• Ejercicios propuestos
a. Enumera todos los países que se nombran en la homilía.
b. Indica si cada afirmación coincide con la homilía y cita las palabras que lo deciden: (i) La Misa Roja se celebra antes de que empiece cada nuevo período de la Corte Suprema. (ii) La Iglesia de Los Ángeles presta sus servicios en menos de veinte idiomas. (iii) San Junípero Serra llegó a este país directamente desde España, sin haber vivido en México.
c. Prolonga la homilía a partir de su última oración.

UN ESPÍRITU NUEVO DE COMPASIÓN Y COOPERACIÓN

UN ESPÍRITU NUEVO DE COMPASIÓN Y COOPERACIÓN

Por ARZOBISPO JOSÉ H. GOMEZ

Monseñor José H. Gomez celebró la Misa Roja en Washington D.C el pasado primero de octubre. La misma se celebra antes del comienzo de cada nuevo período de la Corte Suprema de Estados Unidos para los magistrados de los Tribunales Superiores, en la profesión jurídica.

El siguiente es el texto de la Homilía del Arzobispo Gómez:

Mis queridos hermanos y hermanas en Cristo,

Me siento muy honrado de estar con ustedes esta mañana. Les traigo saludos de la familia de Dios en Ciudad de los Ángeles.

La Iglesia de Los Ángeles es la comunidad católica más numerosa del país. Somos una Iglesia global, inmigrante, conformada por personas procedentes de todas partes del mundo. Tenemos alrededor de 5 millones de católicos y todos los días oramos, celebramos el culto divino y prestamos nuestros servicios en más de 40 idiomas diferentes.

Los misioneros franciscanos que fundaron Los Ángeles le dieron a nuestra ciudad el nombre de la Madre de Dios, de la Reina de los Ángeles.

Uno de esos misioneros fue San Junípero Serra, nuestro Santo estadounidense más reciente. Él emigró de España y llegó a este país después de vivir más de una década en México.

En su época, en el Gobierno colonial de California hubo muchos que negaron la plena humanidad de los pueblos indígenas que vivían en esta tierra. San Junípero se convirtió en su defensor. Escribió incluso una “Declaración de derechos” para protegerlos. Y, por cierto, escribió esa declaración tres años antes de la Declaración de Independencia de Estados Unidos.

• Datos
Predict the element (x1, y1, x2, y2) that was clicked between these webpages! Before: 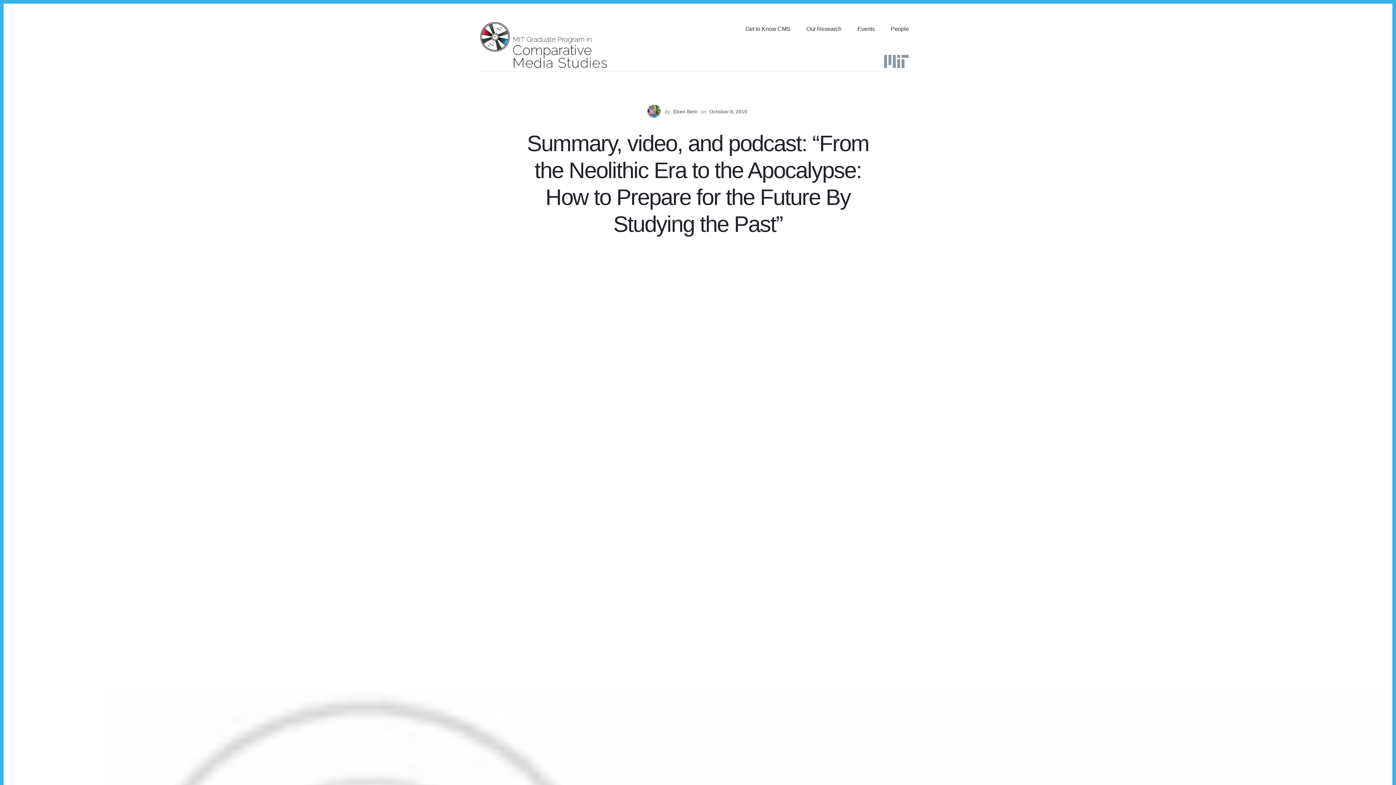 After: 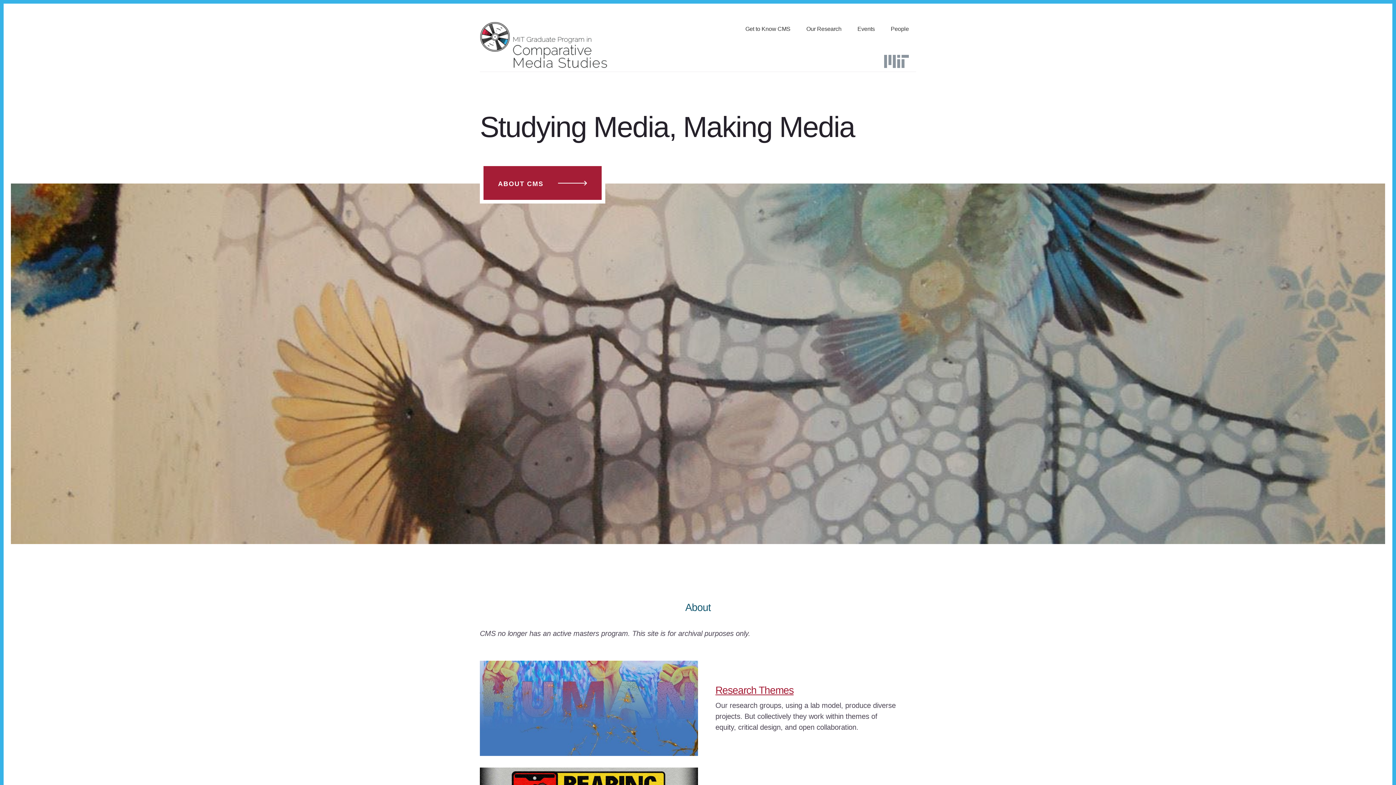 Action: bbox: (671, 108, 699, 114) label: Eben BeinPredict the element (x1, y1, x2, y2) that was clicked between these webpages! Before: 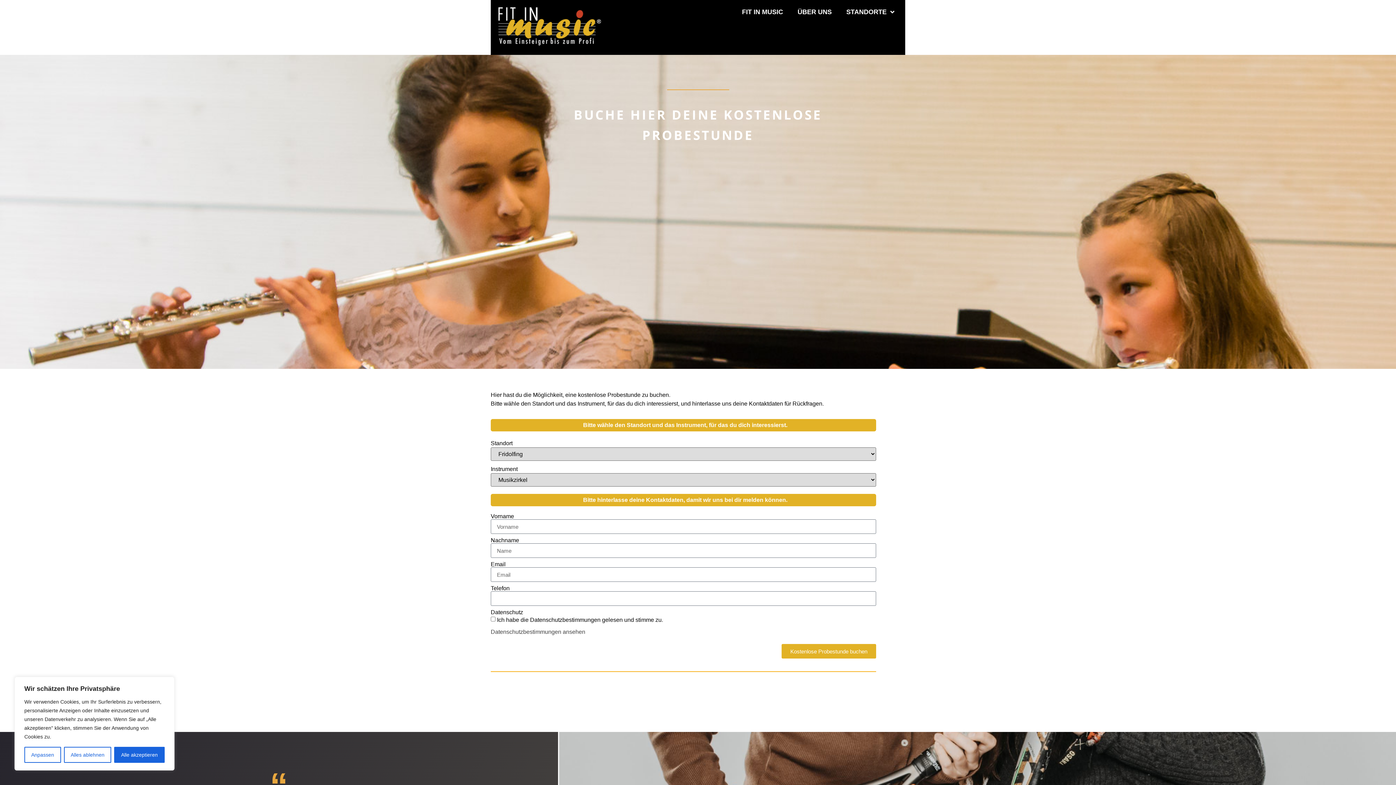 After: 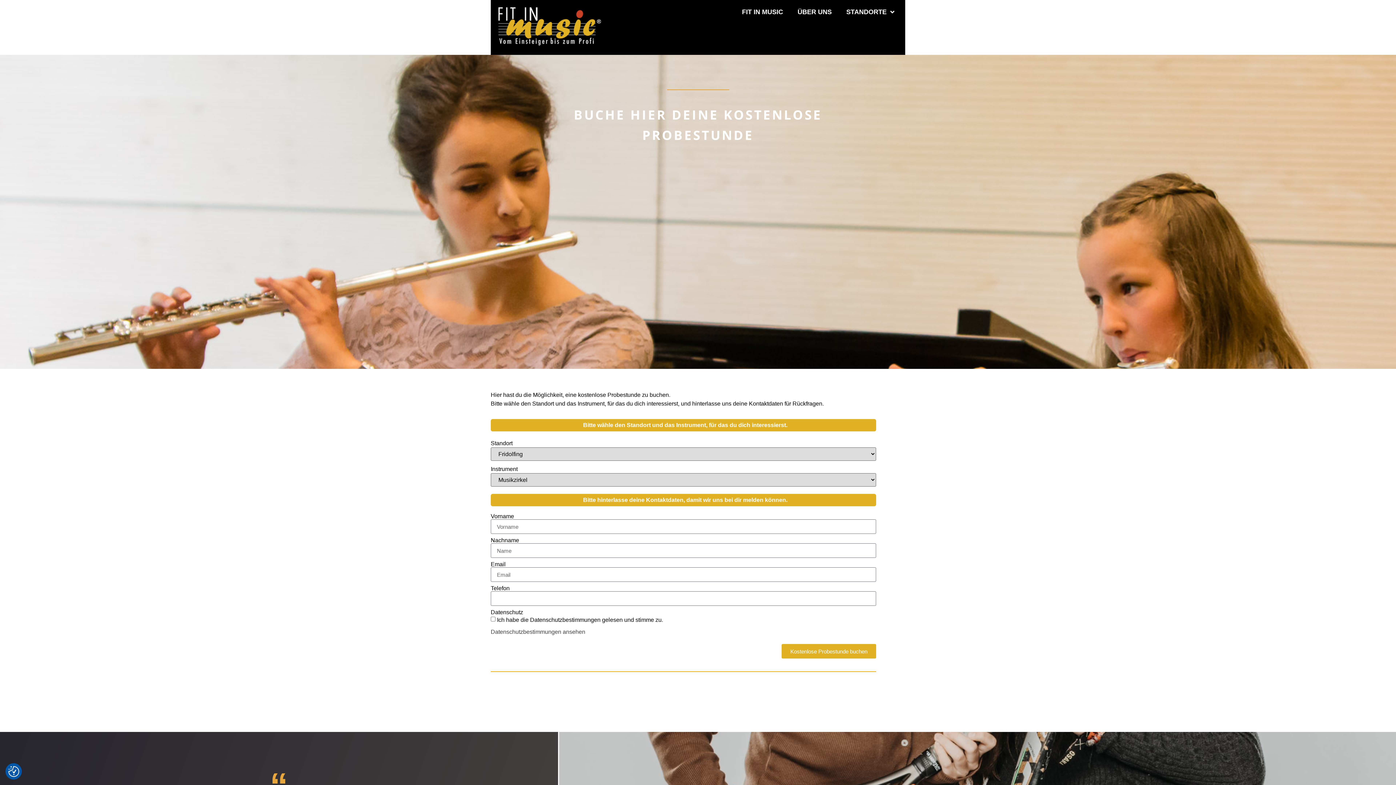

• Respuestas por tarea
a. Estados Unidos, España y México.

b.
(i) Sí: "La misma se celebra antes del comienzo de cada nuevo período de la Corte Suprema de Estados Unidos".
(ii) No: "prestamos nuestros servicios en más de 40 idiomas diferentes".
(iii) No: "llegó a este país después de vivir más de una década en México".

c.
La mayoría de los estadounidenses no conocen esta historia. Pero el Papa Francisco sí.

Por eso, cuando el Santo Padre vino a este país en 2015, su primer acto fue celebrar una Misa solemne en la que canonizó a San Junípero. Él tuvo esa Misa, no en Los Ángeles, sino justo aquí, en la capital de la nación.

El Papa Francisco estaba destacando un punto. Él piensa que deberíamos honrar a San Junípero como “uno de los padres fundadores de Estados Unidos”.

Estoy de acuerdo con él. También creo que deberíamos hacerlo. Porque recordar a San Junípero y a los primeros misioneros cambia la manera en la que recordamos nuestra historia nacional. Nos recuerda que los primeros comienzos de Estados Unidos no fueron políticos. Los primeros comienzos de este país fueron espirituales.

Los misioneros llegaron aquí primero, mucho antes que los Peregrinos, mucho antes que George Washington y Thomas Jefferson. Mucho antes de que este país tuviera incluso un nombre.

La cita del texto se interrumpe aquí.